> Work request
Show, from the entries below, every line in which "will" appears.

> Data supplied
+===+
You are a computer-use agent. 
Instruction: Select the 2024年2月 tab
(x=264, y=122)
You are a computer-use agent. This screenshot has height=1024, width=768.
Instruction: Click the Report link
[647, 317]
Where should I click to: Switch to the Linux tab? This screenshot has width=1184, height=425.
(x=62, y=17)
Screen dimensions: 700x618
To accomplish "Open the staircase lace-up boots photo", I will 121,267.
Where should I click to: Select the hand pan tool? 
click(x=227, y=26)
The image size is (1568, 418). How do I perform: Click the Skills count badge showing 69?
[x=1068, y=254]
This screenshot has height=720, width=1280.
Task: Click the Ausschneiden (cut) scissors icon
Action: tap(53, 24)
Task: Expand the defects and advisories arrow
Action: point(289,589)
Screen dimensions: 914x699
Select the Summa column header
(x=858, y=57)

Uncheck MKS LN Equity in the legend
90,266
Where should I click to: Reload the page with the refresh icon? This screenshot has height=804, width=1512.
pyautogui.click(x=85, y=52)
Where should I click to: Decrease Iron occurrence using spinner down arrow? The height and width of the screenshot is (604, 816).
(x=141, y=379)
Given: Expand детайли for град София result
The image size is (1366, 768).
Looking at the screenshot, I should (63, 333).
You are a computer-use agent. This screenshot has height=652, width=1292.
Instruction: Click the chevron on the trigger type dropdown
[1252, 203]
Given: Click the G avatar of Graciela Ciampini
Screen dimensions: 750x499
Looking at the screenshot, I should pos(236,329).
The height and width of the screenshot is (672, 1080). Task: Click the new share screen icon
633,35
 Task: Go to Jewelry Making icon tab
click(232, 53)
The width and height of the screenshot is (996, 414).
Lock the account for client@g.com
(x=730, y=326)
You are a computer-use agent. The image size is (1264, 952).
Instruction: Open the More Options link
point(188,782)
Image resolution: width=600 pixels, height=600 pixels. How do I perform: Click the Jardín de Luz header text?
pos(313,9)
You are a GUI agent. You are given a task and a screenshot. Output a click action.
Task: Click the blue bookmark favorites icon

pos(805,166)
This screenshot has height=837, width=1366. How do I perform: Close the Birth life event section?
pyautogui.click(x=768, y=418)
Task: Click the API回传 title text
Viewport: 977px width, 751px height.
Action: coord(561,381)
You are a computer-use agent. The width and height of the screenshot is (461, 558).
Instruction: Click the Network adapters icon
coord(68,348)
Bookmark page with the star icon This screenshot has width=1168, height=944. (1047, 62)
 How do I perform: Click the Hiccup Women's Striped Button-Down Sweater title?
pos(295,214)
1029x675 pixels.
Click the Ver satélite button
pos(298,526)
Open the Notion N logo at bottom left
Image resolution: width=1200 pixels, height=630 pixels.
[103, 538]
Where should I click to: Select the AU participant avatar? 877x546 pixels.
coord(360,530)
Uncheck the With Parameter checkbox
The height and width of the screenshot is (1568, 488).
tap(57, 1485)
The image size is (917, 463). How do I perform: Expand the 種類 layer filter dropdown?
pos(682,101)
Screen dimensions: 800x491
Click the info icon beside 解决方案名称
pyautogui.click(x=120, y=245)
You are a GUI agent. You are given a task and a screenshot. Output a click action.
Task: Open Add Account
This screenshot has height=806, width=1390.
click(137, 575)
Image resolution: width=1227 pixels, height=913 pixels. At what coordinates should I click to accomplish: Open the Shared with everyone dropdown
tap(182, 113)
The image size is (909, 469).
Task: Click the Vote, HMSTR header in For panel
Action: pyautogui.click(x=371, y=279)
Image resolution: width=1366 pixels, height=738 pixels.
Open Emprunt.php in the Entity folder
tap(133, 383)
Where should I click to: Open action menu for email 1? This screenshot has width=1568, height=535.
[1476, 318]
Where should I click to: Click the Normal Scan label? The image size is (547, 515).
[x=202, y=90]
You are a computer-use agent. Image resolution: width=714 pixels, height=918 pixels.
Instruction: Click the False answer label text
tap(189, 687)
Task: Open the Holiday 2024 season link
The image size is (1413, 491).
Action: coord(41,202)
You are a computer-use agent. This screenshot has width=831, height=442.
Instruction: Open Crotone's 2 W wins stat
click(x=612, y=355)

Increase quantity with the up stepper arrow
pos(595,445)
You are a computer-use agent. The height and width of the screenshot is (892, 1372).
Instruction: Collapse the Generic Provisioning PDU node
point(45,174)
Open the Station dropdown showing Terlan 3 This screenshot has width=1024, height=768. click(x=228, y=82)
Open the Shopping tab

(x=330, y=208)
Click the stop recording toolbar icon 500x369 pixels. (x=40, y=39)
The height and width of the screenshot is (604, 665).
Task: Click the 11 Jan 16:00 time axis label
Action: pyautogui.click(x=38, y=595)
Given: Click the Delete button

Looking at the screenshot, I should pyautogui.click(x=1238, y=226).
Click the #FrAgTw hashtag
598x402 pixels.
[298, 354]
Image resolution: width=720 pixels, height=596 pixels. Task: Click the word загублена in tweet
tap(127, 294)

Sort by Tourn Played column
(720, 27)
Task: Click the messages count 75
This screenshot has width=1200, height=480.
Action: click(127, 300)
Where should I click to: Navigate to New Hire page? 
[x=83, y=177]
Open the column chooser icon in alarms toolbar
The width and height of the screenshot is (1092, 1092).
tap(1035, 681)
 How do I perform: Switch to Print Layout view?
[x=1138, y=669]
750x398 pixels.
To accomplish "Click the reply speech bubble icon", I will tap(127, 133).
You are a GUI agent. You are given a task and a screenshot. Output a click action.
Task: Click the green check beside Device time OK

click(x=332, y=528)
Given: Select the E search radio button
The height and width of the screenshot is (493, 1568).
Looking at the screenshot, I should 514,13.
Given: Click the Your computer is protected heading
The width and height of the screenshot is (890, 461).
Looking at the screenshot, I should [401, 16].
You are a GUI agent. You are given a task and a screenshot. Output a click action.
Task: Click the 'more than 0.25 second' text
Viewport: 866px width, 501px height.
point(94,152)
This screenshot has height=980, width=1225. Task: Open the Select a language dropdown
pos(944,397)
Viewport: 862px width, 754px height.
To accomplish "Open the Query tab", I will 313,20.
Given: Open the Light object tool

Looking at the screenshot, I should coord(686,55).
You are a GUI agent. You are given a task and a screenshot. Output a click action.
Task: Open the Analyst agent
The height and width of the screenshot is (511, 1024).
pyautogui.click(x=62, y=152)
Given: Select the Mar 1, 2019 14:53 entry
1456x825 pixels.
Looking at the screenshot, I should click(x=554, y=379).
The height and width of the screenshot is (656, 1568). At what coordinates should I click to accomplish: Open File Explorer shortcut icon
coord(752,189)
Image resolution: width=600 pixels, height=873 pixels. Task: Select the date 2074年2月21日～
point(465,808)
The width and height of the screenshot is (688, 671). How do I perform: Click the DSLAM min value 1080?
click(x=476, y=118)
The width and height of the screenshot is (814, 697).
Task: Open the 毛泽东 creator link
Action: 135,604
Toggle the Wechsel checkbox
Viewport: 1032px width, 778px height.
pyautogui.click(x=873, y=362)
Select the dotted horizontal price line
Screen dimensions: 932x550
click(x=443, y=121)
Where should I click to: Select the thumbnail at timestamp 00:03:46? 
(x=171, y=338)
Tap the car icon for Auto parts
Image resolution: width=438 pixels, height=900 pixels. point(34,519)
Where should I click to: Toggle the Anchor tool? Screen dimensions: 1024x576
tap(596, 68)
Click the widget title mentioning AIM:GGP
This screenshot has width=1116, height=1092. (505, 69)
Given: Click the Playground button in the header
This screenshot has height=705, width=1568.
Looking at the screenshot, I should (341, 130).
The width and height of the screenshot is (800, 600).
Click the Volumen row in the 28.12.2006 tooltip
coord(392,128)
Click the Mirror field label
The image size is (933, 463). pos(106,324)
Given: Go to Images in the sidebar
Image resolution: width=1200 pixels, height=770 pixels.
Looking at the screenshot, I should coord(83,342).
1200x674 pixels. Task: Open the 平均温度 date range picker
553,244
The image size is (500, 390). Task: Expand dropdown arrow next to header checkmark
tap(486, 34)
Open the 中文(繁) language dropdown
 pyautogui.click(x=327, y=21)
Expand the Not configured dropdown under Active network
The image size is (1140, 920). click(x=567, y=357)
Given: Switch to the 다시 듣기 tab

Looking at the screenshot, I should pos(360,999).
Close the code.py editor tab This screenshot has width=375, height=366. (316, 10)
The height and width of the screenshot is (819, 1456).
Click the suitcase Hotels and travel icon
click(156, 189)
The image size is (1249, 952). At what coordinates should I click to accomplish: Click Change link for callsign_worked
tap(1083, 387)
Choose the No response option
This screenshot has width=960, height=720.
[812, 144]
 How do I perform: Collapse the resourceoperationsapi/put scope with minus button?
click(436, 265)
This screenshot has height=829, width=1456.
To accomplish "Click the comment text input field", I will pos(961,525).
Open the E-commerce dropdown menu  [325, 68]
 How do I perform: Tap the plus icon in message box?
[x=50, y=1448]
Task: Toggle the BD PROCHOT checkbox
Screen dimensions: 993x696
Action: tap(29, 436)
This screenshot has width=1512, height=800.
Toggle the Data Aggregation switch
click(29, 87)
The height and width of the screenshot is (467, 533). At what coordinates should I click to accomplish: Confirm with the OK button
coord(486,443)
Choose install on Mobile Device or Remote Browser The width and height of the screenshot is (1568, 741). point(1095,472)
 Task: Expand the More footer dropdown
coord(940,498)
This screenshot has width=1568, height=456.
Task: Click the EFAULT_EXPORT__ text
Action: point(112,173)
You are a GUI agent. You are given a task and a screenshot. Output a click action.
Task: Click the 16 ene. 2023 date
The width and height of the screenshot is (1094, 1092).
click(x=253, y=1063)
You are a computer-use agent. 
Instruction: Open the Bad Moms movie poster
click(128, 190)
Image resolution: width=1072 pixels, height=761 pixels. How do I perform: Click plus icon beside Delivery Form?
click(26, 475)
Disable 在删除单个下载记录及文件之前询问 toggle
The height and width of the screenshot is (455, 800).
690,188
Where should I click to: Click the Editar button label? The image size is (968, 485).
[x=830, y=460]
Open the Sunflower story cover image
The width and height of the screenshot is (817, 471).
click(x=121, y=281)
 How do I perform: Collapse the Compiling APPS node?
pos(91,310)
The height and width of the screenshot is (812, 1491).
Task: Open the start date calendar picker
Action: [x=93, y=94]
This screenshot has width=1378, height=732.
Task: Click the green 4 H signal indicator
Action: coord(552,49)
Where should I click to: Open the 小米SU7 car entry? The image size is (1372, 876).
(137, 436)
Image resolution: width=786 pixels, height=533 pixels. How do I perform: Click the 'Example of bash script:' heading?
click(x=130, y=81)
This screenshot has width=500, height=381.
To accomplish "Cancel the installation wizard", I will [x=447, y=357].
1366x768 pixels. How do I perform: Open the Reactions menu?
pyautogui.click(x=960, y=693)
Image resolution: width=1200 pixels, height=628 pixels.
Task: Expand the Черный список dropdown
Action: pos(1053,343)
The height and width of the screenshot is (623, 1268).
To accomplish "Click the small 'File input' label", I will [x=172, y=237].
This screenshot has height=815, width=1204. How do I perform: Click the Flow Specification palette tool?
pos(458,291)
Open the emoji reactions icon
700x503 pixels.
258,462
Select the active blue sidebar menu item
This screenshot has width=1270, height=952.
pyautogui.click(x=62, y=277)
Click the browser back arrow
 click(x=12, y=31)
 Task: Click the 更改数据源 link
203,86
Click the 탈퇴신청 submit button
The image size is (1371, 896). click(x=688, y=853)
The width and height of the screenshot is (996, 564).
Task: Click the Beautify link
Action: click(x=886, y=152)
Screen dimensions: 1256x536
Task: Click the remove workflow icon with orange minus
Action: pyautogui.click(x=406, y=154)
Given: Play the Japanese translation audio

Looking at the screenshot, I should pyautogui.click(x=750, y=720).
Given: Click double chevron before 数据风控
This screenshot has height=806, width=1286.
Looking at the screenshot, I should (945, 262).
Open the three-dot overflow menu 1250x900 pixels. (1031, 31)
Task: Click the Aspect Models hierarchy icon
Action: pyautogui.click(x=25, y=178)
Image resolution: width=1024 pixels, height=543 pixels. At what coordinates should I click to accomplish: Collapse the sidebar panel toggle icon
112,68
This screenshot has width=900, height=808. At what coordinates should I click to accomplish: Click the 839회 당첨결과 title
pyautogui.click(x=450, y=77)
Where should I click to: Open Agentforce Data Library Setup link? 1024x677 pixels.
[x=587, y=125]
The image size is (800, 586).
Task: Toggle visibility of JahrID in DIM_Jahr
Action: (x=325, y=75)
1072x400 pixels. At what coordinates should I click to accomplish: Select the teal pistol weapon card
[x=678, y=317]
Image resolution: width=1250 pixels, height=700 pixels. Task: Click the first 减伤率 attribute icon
+===+
> Result of the task
To accomplish "Open the staircase lace-up boots photo", I will 121,267.
To accomplish "Click the reply speech bubble icon", I will tap(127, 133).
To accomplish "Open the Query tab", I will 313,20.
To accomplish "Click the comment text input field", I will pos(961,525).
To accomplish "Cancel the installation wizard", I will [x=447, y=357].
To accomplish "Click the small 'File input' label", I will [x=172, y=237].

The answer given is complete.